Belmont College Students Complete Restoration Work in Local Community
St. Clairsville, OH (August 24, 2016) – Students in the Building Preservation/Restoration (BPR) program at Belmont College recently completed work on several local historic buildings in Wheeling, West Virginia and Washington, Pennsylvania as part of their Summer Community Field Lab class.
Projects included restoration work at the Stifel Fine Arts Center and the Blue Church, both in Wheeling, WV, as well as work at the Pennsylvania Trolley Museum in Washington, PA. 13 students from the BPR program collectively contributed more than one-thousand hours over a thirteen-day period under the supervision of Belmont College BPR Instructors Cathie Senter and Jon Smith.

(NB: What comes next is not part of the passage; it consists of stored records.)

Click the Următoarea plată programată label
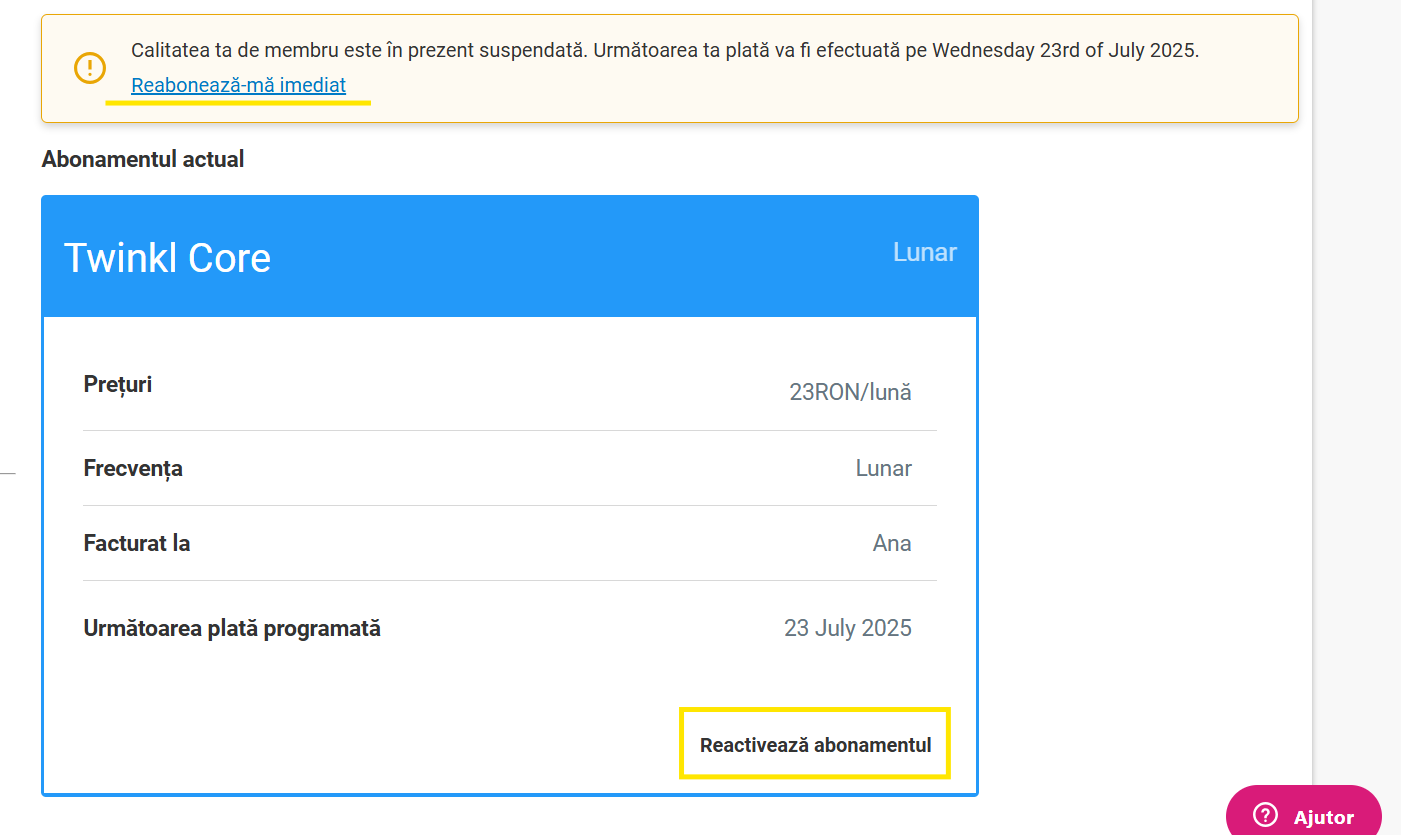Screen dimensions: 1401x835 point(232,629)
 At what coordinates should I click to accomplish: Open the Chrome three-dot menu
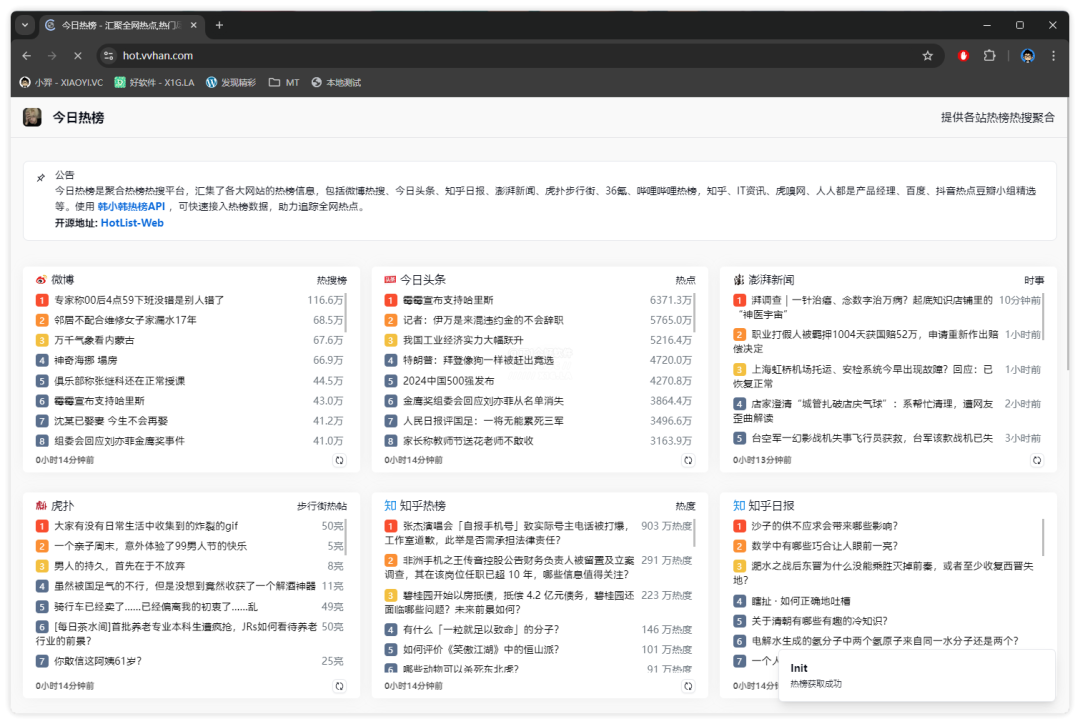click(x=1054, y=56)
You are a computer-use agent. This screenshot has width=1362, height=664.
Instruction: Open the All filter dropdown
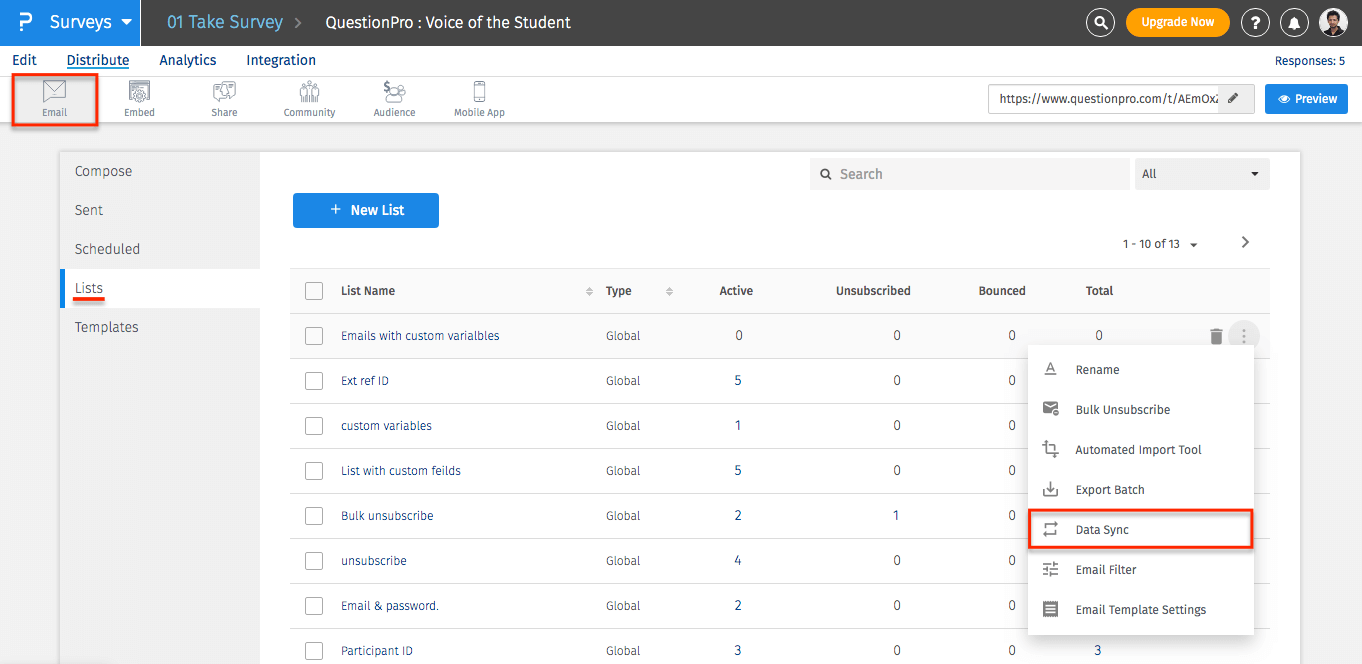pos(1201,174)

“Working on historic properties in our local community is very rewarding for the students,” said Senter. “Not only do they gain hands-on, practical experience working on actual historic buildings, but they also have the opportunity to give back to the community.”
The first few days of the field lab, the students completed work at the Stifel Fine Arts Center located on National Road in Wheeling. The two and a half story, Classical Revival mansion was built between 1910 and 1912. The home was originally designed to be “fireproof” as it was constructed with brick and terra cotta walls as well as concrete floors with some steel framing. The Stifel family occupied the home until 1976, when the family donated it to Oglebay Institute to be used as the Stifel Fine Arts Center.
Oglebay Institute is currently working with an architect to plan the preservation and the scope of work regarding the mansion’s porte cochere. The students were enlisted to stabilize and protect the porte cochere to prepare for its reconstruction. In addition, the students also repaired and restored the wood railing along the front porch.
The second work destination work for the BPR students was The Pennsylvania Trolley Museum, which opened in Washington County, PA in February 1963. Currently the museum is home to a collection of nearly 50 cars, over 600 members worldwide, 150 active volunteers, and over 30,000 visitors annually.
The work at the Trolley Museum included re-roofing two free-standing trolley stop shelters with cedar shingles. One shelter was a small and simple rectangular shelter, while the other was a larger octagonal shelter with a sweeping curve up all eight segments of roof. These shelters were used by two different interurban trolley companies in Butler County and are over 100 years old.
Scott Becker, Executive Director of the Pennsylvania Trolley Museum, said, “This was a great opportunity for students to get hands-on experience while helping to preserve these two trolley era artifacts. We appreciate their dedication to learning these important skills.”
Additionally, the students completed some restoration work on decorative moldings for the “Blue Church.” The 1837 Greek Revival church is one of the few pre-Civil War buildings still remaining in Wheeling. Located on Byron Street, this building is the best example of Greek Revival architecture in Wheeling.
“Currently, the Blue Church is under construction for structural repairs to its timber-framed roofing system and new built-in gutters,” said Senter. “Our part of the project was to restore some decorative wood elements that look similar to Legos along the soffits. Because this is a difficult building to access, the contractor removed the mutules and the students performed much of the work off-site in the BPR classroom labs.”
According to Jake Dougherty, Executive Director, Wheeling National Heritage Area, “One of Wheeling’s greatest assets is its historic architecture. As a community, we are fortunate to have Belmont College’s BPR program and the Summer Field Lab providing the hands on experience and skills our community needs to preserve our beautiful buildings. We are grateful for the students’ and instructors’ time and skills to help preserve the Blue Church.”
The students involved in summer restoration work projects included:
“When working at a job site, the students have to deal with issues such as, weather, building occupants, jobsite setup and dismantling among other things,” said Senter. “Working at a construction site or in an old building has a lot more variables than the controlled environment of our labs. Additionally, they also see how much time I spend acting as the project manager in coordinating with the building owner, procuring supplies and tools, ensuring quality control, contracts, insurance and the managing the schedule. In order to encourage that leadership role, each student acts as the site foremen and safety supervisor for part of the time.”